■ What needs to be done ■
Every line below should be copied out exactly.

Stored data entries:
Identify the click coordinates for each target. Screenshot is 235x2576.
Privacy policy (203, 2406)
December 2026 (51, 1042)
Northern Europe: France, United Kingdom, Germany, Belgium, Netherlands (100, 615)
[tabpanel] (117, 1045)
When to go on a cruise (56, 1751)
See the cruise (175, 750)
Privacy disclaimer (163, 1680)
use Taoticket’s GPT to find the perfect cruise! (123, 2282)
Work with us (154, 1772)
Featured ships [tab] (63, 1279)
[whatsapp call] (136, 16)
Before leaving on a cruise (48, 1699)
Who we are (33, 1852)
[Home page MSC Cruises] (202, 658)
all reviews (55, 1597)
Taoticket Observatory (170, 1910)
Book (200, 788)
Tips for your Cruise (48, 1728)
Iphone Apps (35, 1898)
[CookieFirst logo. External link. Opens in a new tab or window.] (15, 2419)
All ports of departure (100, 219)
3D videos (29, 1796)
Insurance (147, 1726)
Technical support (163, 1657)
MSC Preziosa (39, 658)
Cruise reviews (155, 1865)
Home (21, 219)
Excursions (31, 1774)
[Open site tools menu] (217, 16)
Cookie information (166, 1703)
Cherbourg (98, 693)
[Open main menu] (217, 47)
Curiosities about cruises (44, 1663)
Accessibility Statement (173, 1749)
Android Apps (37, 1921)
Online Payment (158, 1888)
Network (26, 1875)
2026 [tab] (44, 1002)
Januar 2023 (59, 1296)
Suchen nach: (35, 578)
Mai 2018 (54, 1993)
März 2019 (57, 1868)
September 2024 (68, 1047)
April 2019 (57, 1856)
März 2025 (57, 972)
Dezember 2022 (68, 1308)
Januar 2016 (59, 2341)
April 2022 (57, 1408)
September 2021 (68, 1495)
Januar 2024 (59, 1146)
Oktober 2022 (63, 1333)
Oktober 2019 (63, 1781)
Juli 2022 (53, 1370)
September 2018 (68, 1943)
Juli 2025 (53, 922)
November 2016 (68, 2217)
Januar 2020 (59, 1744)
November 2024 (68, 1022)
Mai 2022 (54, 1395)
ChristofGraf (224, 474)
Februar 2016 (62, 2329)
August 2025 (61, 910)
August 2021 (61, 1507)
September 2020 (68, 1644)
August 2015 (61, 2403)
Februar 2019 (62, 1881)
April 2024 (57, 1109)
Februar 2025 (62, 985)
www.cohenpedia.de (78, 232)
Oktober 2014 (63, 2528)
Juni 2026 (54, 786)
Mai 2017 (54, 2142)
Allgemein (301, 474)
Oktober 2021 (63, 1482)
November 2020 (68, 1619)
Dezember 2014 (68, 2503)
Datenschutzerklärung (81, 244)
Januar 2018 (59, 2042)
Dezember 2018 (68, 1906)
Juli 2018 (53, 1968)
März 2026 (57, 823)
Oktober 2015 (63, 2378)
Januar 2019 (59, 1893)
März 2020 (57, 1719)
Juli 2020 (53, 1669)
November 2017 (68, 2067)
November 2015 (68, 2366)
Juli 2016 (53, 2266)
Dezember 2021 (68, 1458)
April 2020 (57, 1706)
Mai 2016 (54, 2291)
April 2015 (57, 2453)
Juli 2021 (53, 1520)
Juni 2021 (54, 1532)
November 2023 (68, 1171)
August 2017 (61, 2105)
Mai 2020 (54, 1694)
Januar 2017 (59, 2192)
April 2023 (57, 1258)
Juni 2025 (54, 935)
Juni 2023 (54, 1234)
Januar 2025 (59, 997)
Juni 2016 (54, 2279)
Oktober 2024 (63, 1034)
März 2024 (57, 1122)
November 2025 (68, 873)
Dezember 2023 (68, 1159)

■ Result of this exercise ■
Identify the click coordinates for each target. Screenshot is 235x2576.
Privacy policy (203, 2406)
December 2026 (51, 1042)
Northern Europe: France, United Kingdom, Germany, Belgium, Netherlands (100, 615)
[tabpanel] (117, 1045)
When to go on a cruise (56, 1751)
See the cruise (175, 750)
Privacy disclaimer (163, 1680)
use Taoticket’s GPT to find the perfect cruise! (123, 2282)
Work with us (154, 1772)
Featured ships [tab] (63, 1279)
[whatsapp call] (136, 16)
Before leaving on a cruise (48, 1699)
Who we are (33, 1852)
[Home page MSC Cruises] (202, 658)
all reviews (55, 1597)
Taoticket Observatory (170, 1910)
Book (200, 788)
Tips for your Cruise (48, 1728)
Iphone Apps (35, 1898)
[CookieFirst logo. External link. Opens in a new tab or window.] (15, 2419)
All ports of departure (100, 219)
3D videos (29, 1796)
Insurance (147, 1726)
Technical support (163, 1657)
MSC Preziosa (39, 658)
Cruise reviews (155, 1865)
Home (21, 219)
Excursions (31, 1774)
[Open site tools menu] (217, 16)
Cookie information (166, 1703)
Cherbourg (98, 693)
[Open main menu] (217, 47)
Curiosities about cruises (44, 1663)
Accessibility Statement (173, 1749)
Android Apps (37, 1921)
Online Payment (158, 1888)
Network (26, 1875)
2026 [tab] (44, 1002)
Januar 2023 (59, 1296)
Suchen nach: (35, 578)
Mai 2018 (54, 1993)
März 2019 (57, 1868)
September 2024 (68, 1047)
April 2019 (57, 1856)
März 2025 (57, 972)
Dezember 2022 (68, 1308)
Januar 2016 (59, 2341)
April 2022 (57, 1408)
September 2021 (68, 1495)
Januar 2024 (59, 1146)
Oktober 2022 (63, 1333)
Oktober 2019 (63, 1781)
Juli 2022 (53, 1370)
September 2018 (68, 1943)
Juli 2025 (53, 922)
November 2016 (68, 2217)
Januar 2020 (59, 1744)
November 2024 (68, 1022)
Mai 2022 (54, 1395)
ChristofGraf (224, 474)
Februar 2016 (62, 2329)
August 2025 (61, 910)
August 2021 (61, 1507)
September 2020 (68, 1644)
August 2015 (61, 2403)
Februar 2019 (62, 1881)
April 2024 (57, 1109)
Februar 2025 (62, 985)
www.cohenpedia.de (78, 232)
Oktober 2014 (63, 2528)
Juni 2026 (54, 786)
Mai 2017 (54, 2142)
Allgemein (301, 474)
Oktober 2021 (63, 1482)
November 2020 (68, 1619)
Dezember 2014 (68, 2503)
Datenschutzerklärung (81, 244)
Januar 2018 (59, 2042)
Dezember 2018 (68, 1906)
Juli 2018 (53, 1968)
März 2026 (57, 823)
Oktober 2015 (63, 2378)
Januar 2019 (59, 1893)
März 2020 (57, 1719)
Juli 2020 (53, 1669)
November 2017 (68, 2067)
November 2015 (68, 2366)
Juli 2016 (53, 2266)
Dezember 2021 (68, 1458)
April 2020 (57, 1706)
Mai 2016 (54, 2291)
April 2015 (57, 2453)
Juli 2021 (53, 1520)
Juni 2021 (54, 1532)
November 2023 (68, 1171)
August 2017 (61, 2105)
Mai 2020 (54, 1694)
Januar 2017 (59, 2192)
April 2023 (57, 1258)
Juni 2025 (54, 935)
Juni 2023 (54, 1234)
Januar 2025 (59, 997)
Juni 2016 (54, 2279)
Oktober 2024 (63, 1034)
März 2024 (57, 1122)
November 2025 (68, 873)
Dezember 2023 (68, 1159)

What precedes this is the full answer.